* [What to produce]: Extract the part of the records that opens with the line containing "Identify the location of scroll-right-button: ▶." and closes with the line containing "(309, 645).", and reproduce those lines unchanged.

* [Supplied data]:

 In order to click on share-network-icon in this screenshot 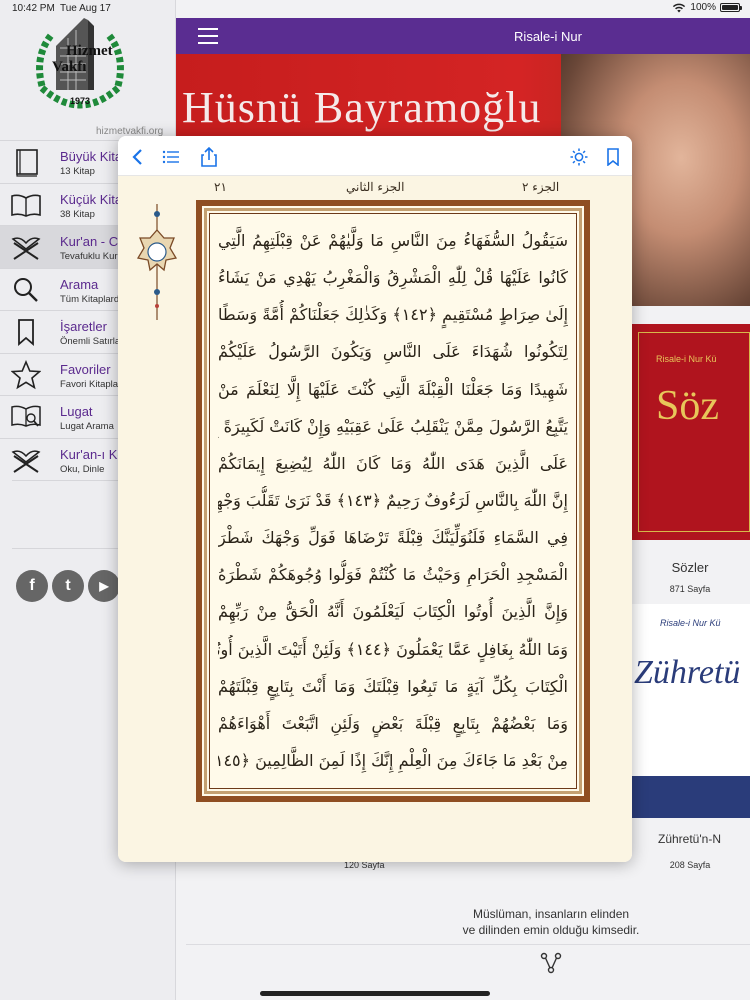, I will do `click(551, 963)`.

...

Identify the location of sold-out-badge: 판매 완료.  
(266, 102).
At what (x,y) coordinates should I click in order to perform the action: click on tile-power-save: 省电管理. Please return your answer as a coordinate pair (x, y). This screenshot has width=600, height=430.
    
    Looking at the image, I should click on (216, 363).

==

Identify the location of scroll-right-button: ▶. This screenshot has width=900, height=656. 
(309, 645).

* [Response to this task]:
Identify the location of scroll-right-button: ▶. This screenshot has width=900, height=656. 
(309, 645).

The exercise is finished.